Mio figlio è l’ultima opera di Christian Carion, per questo thriller con atmosfere raggelanti il regista francese si affida totalmente al suo attore feticcio Guillaume Canet che, in soli sei giorni di riprese e senza una vera e propria sceneggiatura, delinea il ritratto di un padre disperato e fuori controllo, disposto a tutto pur di salvare suo figlio.
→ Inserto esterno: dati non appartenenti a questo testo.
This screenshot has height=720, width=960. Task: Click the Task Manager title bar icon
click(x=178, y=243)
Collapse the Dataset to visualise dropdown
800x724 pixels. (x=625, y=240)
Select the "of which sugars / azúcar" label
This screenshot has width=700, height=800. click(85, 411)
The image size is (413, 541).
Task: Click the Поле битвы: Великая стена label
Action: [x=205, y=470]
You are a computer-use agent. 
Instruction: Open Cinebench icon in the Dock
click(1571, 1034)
Julien è un geologo sempre in viaggio per lavoro e la sua assenza costante ha distrutto il matrimonio con Marie. Durante una breve permanenza in Francia riceve la chiamata della sua ex-moglie: loro figlio di sette anni, Mathys, è misteriosamente scomparso durante una gita in montagna.
Julien si reca sul posto e, nonostante la polizia e la moglie gli chiedono di non muoversi da solo, decide di indagare per conto suo e quando le speranze di ritrovare il ragazzo si fanno ufficialmente più vane, la determinazione disperata di Julien aumenta, spingendolo a ricorrere a metodi poco ortodossi. 
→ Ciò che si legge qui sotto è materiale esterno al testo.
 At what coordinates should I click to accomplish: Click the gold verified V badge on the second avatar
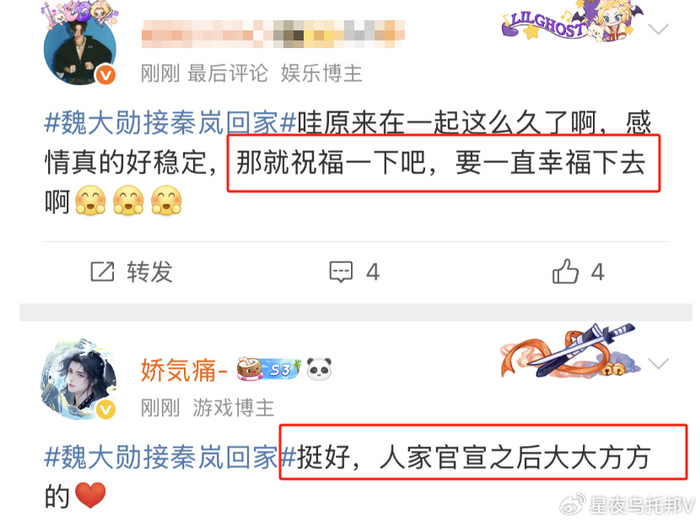point(106,409)
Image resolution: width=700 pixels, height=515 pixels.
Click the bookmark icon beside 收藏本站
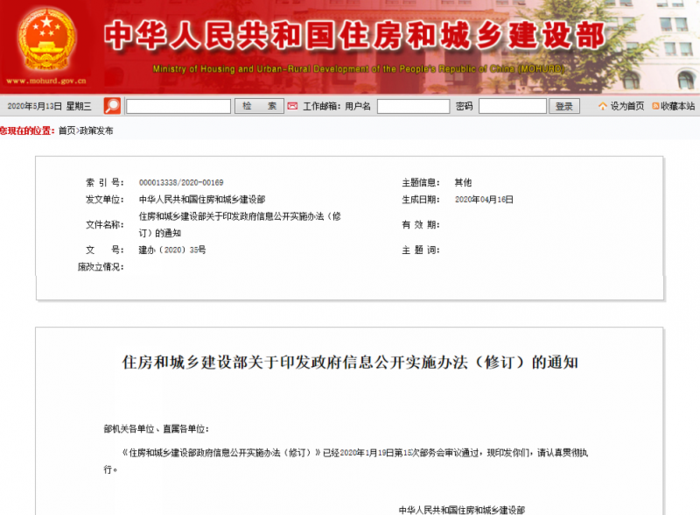click(656, 106)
In Mio figlio, Carion mette in scena, tra le vette e le valli delle Alpi Francesi, un microcosmo fosco, isolato e desolante, dove di luminoso c’è soltanto il bianco della neve che però non riesce a rischiarare le tetre nebbie della violenza che si cela dietro la scomparsa del ragazzo né tantomeno quelle che coprono i sentimenti di Julien.

Ad una visione superficiale, l’ambientazione risulta il punto di forza del film perché “nuova” rispetto ad altri noir francesi, spesso girati nelle banlieue parigine o in posti tipo il porto di Marsiglia, ma guardando attentamente il film il vero valore aggiunto è da ricercare nell’interpretazione di Guillaume Canet: senza una sceneggiatura “di ferro”, ma con soltanto un canovaccio, l’attore, visto recentemente a Venezia in Double Vies(non-fiction) di Olivier Assayas, si cala perfettamente nei panni di un uomo che sceglie, forse troppo tardi, di diventare padre ed è così disperato e angosciato da ricorrere alla violenza più cruda e crudele pur di ritrovare suo figlio. Il volto di Canet riempie lo schermo dominando l’inquadratura e trasferendo efficacemente i sentimenti di Julien allo spettatore.

Il pathos della vicenda è dovuto quasi tutto a Canet infatti la storia di Mio Figlio procede in maniera schematica e a tratti prevedibile, alcuni snodi sono superficiali e lacunosi, ma non mancano riusciti momenti di tensione e alcune sequenze da brividi. 

Mio figlio è un film con una ambientazione raggelante che procede per segmenti schematici, ma che regala una prova attoriale che raramente si incontra.